The words' length could be 2 or 6-10 and could be separated by space or comma. The word only include alphabet, not case sensitive.
Here is the groups of words that should be matched:
RE,re,rereRE
Not matching groups:
RE,rere,rel
RE,RERE
Here is the pattern that I have tried
((([a-zA-Z]{2})|([a-zA-Z]{6,10}))(,|\s+)?)
But unfortunately this pattern can match string like this: RE,RERE
Look like the word boundary has not been set.

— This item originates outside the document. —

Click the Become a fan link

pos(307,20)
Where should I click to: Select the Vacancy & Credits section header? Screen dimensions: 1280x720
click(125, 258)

You could match chars a-z either 2 or 6 - 10 times using an alternation
Then repeat that pattern 0+ times preceded by a comma or a space [ ,].
^(?:[A-Za-z]{6,10}|[A-Za-z]{2})(?:[, ](?:[A-Za-z]{6,10}|[A-Za-z]{2}))*$
Explanation
^ Start of string
(?:[A-Za-z]{6,10}|[A-Za-z]{2}) Match chars a-z 6 -10 or 2 times
(?: Non capturing group
[, ](?:[A-Za-z]{6,10}|[A-Za-z]{2}) Match comma or space and repeat previous pattern
)* Close non capturing group and repeat 0+ times
$ End of string
Regex demo
If lookarounds are supported, you might also assert what is directly on the left and on the right is not a non whitespace character \S.
(?<!\S)(?:[A-Za-z]{6,10}|[A-Za-z]{2})(?:[ ,](?:[A-Za-z]{6,10}|[A-Za-z]{2}))*(?!\S)
Regex demo
([a-zA-Z]{2}(,|\s)|[a-zA-Z]{6,10}|(,|\s))
This one will get only the words who have 2 letter, or between 6 and 10
\b,?([a-zA-Z]{6,10}|[a-zA-Z]{2}),?\b
You can use this
^(?!.*\b[a-z]{4}\b)(?:(?:[a-z]{2}|[a-z]{6,10})(?:,|[ ]+)?)+$
Regex Demo
This regex will match your first case, but neither of your two other cases:
^((([a-zA-Z]{2})|([a-zA-Z]{6,10}))(,|[ ]+|$))+$
I'm making the assumption here that each line should be a single match.
Here it is in action.